Personal information
- Born: 1965 (age 60–61) Dudley, Worcestershire, England
- Occupation(s): Strongman, Bodybuilder
- Height: 6 ft 4 in (1.93 m)

Medal record
Strongman
Representing United Kingdom
World's Strongest Man
| Qualified | 2000 World's Strongest Man |  |
| Qualified | 2001 World's Strongest Man |  |
| Qualified | 2003 World's Strongest Man |  |
| Qualified | 2004 World's Strongest Man |  |
Representing England
Britain's Strongest Man
| 3rd | Britain's Strongest Man 2001 |  |
| 2nd | Britain's Strongest Man 2004 |  |
| 3rd | Britain's Strongest Man 2005 |  |
Iceland's Strongest Man
| 2nd | 2005 (guest) |  |
England's Strongest Man
| 3rd | England's Strongest Man 2002 |  |

= Adrian Rollinson =

British strongman competitor (born 1965)

Adrian Rollinson (born 1965) is a British strongman competitor, notable for being a repeat competitor at the World's Strongest Man.

== Biography ==
Adrian Rollinson was born in 1965 in Dudley. He came to prominence in strongman circles relatively late when he made the finals of Britain's Strongest Man in 1999, though he did not earn a place on the podium. In 2000 he won a Geoff Capes UK Strongest Man heat to qualify for the UK's Strongest Man 2000 show. For a long while, the top five placed athletes from Britain's Strongest Man qualified for the finals of the World's Strongest Man and Rollinson found himself thrown in with the world's best in 2000 at the finals in South Africa. He appeared three more times in the WSM, after strong finishes in Britain's Strongest Man ("BSM"). In 2004 he came second in the BSM but ironically came closer to the title in 2005, at which he finished third. In this 2005 BSM, the title was decided by the three top scoring competitors racing in a Farmer's Walk event. Rollinson had dominated the entire competition prior to that, being the only man to complete the Atlas Stones and having pressed 9 reps on the log press. However, for the top three, prior points were discarded in favour of the Farmer's Walk . Mick Gosling won the event and Rollinson, not known for his speed, came third. This would prove to be his final BSM. In addition to these major competitions, Rollinson also took second spot in the Iceland's Strongest Man tournament as a guest. After his retirement he remains active as a promoter of tournaments, notably the nationally renowned "Mighty Midlander" contest.
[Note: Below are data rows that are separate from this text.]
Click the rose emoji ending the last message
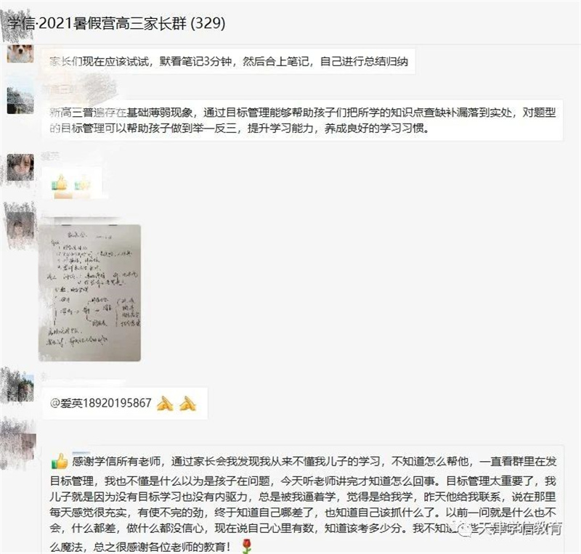 pyautogui.click(x=247, y=546)
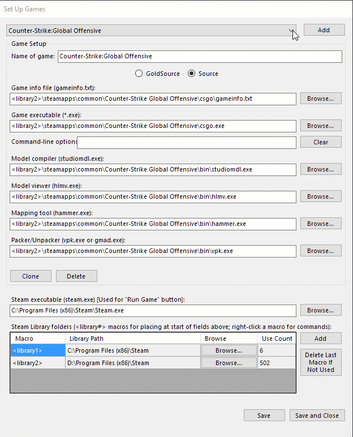Browse for the model viewer hlmv.exe

[320, 196]
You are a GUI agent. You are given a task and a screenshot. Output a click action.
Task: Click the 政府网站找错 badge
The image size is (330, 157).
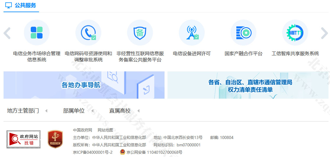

Outside of strongman, Rollinson worked as a roadworker in his native Dudley. He landed a role as a Gyptian bodyguard in 2007 in the movie, The Golden Compass, the Hollywood adaptation of the first in Philip Pullman's trilogy, His Dark Materials. He filmed five scenes in London just before Christmas 2007 but did not meet the principle stars Daniel Craig or Nicole Kidman. He did film with Eva Green, Tom Courtenay and Jim Carter.